In autumn 2005....[a] figure of 40,000 foreign prostitutes or even 40,000 forced prostitutes who

were expected to come to Germany for the World Cup quickly resounded throughout Germany

and beyond. Law enforcement and many NGOs were quickly disassociating themselves from this

figure as there was apparently no basis for this estimate. However, the media were timely to pick up

on the figure and it persistently re-appeared. In the end, few seemed to know where it had originated

from. One of the experts interviewed for this study, together with co-authors, attributed the

first public mention of an estimate to the German Womens’ Council (Deutscher

Frauenrat), who used the figure of more than 30,000 prostituted that were to be

smuggled into Germany for the World Cup with reference to the women’s representative

of the German Association of Cities and Towns (Deutscher Städtetag). The German

newspaper “taz” then quoted the British Guardian’s “up to 40,000”. And subsequently,

in the German women’s magazine “Emma”, the quote became 40,000 forced prostitutes.
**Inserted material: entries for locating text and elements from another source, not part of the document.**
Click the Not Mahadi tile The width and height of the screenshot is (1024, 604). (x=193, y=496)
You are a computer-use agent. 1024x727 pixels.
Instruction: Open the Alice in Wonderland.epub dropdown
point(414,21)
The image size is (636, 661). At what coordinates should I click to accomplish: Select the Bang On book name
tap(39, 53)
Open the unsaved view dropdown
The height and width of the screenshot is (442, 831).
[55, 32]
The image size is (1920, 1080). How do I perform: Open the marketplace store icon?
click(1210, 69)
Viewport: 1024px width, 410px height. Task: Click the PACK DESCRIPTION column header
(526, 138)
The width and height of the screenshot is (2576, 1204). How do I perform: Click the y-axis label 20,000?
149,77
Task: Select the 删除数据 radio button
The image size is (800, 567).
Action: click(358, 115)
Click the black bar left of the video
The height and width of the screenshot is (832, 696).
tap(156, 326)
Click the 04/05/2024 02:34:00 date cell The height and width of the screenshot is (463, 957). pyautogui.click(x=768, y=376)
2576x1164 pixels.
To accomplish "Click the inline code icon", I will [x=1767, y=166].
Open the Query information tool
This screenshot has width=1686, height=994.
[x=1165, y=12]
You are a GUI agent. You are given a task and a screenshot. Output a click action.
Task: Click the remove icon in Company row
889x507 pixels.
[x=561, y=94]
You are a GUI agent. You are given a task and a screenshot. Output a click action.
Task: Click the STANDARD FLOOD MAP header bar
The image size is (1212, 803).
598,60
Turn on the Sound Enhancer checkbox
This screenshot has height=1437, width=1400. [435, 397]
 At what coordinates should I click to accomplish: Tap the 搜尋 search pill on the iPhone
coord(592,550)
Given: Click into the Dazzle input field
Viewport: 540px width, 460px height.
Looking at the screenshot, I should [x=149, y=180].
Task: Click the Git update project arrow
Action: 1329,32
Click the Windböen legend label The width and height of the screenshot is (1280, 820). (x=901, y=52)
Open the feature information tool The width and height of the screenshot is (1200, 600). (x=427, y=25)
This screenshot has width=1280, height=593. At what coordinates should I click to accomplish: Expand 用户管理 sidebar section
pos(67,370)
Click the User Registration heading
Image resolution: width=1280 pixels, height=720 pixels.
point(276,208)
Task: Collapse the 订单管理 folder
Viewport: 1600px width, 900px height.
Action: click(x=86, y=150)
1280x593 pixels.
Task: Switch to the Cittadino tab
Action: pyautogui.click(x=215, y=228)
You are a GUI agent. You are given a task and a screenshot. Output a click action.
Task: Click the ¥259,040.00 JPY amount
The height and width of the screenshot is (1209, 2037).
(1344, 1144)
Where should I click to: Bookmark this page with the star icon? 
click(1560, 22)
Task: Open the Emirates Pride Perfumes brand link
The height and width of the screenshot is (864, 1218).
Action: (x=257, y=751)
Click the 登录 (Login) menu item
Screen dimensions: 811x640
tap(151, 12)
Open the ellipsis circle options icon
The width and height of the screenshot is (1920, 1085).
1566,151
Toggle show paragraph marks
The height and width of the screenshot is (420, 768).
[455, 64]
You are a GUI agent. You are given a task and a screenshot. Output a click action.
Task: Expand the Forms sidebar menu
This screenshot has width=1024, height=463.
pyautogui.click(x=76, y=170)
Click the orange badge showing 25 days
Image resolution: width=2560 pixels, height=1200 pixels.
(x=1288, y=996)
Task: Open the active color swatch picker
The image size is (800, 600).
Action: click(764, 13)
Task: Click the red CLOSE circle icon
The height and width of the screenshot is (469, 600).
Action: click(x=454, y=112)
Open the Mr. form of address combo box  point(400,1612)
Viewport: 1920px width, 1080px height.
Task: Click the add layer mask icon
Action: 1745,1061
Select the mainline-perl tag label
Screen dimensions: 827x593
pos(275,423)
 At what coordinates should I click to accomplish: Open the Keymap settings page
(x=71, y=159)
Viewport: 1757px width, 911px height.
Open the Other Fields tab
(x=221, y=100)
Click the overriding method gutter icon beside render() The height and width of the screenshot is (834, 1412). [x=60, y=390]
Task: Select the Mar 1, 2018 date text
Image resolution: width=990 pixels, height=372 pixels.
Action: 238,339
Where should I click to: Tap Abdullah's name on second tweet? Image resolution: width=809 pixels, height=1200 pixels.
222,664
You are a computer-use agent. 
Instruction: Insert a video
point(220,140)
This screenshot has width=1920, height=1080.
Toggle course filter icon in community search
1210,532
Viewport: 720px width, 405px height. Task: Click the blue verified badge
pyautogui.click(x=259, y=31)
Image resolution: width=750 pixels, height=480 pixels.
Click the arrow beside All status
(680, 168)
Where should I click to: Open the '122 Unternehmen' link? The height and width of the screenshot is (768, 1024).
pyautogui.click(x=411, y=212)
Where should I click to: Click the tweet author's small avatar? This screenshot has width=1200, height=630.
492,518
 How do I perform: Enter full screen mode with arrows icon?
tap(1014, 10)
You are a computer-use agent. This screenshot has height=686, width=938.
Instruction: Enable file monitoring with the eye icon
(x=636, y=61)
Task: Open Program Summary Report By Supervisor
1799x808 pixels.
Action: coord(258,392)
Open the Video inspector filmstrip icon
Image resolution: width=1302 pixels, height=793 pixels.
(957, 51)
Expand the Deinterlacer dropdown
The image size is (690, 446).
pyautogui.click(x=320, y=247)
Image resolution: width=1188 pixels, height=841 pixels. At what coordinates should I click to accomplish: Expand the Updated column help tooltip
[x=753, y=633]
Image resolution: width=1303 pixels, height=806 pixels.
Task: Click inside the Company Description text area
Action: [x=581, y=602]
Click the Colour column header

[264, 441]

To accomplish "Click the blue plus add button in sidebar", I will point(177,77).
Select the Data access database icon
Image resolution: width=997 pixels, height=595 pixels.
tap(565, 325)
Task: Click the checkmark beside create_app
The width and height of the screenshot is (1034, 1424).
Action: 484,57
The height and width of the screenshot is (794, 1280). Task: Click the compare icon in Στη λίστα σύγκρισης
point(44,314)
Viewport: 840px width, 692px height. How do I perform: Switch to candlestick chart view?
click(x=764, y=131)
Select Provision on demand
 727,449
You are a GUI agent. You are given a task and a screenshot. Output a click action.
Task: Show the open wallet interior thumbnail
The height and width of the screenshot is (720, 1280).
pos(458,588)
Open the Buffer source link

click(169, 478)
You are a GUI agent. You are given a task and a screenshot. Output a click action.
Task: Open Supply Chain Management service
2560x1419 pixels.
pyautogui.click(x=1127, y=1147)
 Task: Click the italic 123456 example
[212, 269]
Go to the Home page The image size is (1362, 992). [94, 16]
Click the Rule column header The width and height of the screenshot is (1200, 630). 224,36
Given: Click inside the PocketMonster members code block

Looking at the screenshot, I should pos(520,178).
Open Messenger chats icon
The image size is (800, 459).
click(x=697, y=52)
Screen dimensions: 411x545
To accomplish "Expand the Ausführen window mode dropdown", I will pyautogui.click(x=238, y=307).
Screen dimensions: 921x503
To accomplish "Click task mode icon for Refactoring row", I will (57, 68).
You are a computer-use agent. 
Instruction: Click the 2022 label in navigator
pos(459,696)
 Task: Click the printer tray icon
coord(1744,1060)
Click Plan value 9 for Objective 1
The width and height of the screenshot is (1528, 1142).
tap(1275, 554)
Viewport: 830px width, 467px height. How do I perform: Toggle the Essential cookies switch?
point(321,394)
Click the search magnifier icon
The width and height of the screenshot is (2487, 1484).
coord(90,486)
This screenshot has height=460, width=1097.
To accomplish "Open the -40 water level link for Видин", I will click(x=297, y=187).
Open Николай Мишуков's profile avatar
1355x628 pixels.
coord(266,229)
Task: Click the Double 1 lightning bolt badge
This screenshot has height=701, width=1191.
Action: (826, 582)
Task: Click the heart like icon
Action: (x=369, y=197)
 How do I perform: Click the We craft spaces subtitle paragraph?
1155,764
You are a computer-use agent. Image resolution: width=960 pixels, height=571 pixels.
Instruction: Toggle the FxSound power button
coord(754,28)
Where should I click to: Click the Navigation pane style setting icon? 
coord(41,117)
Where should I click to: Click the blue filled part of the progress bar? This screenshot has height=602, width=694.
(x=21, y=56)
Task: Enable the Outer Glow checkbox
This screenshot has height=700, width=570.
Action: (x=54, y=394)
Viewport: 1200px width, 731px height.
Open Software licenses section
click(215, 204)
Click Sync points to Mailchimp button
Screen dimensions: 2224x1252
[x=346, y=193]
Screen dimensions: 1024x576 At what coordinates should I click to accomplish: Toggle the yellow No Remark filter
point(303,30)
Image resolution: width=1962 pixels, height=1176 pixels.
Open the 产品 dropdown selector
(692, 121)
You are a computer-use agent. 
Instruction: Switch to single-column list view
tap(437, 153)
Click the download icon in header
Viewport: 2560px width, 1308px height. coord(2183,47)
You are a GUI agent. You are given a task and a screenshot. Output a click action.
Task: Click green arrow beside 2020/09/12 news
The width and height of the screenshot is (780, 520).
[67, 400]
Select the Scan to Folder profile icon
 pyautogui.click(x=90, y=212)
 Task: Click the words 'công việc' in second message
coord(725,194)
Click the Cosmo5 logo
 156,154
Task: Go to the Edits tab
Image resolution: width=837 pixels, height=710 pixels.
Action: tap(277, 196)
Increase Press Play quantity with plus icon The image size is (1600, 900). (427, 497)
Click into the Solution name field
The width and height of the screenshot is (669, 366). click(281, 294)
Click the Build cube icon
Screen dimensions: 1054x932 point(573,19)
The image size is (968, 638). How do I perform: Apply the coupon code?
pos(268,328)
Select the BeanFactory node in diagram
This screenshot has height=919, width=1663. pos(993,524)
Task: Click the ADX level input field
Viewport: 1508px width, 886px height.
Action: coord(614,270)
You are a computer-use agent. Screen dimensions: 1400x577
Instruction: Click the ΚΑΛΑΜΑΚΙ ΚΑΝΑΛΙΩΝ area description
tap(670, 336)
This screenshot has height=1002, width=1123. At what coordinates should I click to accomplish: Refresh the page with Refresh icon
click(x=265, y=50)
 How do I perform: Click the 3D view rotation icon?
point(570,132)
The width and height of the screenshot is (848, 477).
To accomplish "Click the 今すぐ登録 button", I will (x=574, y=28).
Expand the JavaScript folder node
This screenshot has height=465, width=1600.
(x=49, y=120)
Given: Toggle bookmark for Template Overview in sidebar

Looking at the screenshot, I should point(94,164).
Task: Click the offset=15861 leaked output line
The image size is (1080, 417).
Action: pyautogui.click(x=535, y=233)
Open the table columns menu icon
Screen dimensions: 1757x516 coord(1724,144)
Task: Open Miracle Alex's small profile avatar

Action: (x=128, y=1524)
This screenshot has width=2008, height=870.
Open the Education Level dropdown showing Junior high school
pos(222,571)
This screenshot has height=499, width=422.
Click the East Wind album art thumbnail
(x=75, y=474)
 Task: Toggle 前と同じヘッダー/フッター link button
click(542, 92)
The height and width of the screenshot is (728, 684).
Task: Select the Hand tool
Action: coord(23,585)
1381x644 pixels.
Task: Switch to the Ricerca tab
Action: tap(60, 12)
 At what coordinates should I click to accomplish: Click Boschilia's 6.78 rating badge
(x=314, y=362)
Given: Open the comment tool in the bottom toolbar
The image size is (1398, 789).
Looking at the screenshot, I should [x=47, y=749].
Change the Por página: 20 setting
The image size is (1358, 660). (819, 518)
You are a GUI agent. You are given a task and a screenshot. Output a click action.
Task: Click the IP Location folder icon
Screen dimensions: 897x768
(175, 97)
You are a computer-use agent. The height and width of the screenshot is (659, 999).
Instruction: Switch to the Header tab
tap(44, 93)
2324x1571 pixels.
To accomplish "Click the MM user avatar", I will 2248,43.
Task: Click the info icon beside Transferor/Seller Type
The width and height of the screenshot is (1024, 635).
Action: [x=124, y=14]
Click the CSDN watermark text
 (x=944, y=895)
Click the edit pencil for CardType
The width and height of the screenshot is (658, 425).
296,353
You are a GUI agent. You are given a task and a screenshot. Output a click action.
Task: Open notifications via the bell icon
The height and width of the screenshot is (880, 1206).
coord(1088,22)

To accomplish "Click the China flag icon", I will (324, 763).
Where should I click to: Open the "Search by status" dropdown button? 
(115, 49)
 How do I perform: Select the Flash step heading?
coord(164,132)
By this time the German Association of Cities and Towns had already disclaimed the figure. 

 

Despite the fact that there are indeed occasional people in horrid situations, there simply does not seem to be a great many situations that could be described as approaching "slavery", at least in the West. It does indeed happen - just take a look through some of the cases that the US Justice Department has filed - but the overwhelming majority of this seems to be pure hype, and indeed, in the case of the World Cup, the 40,000 figure was simply manufactured out of thin air.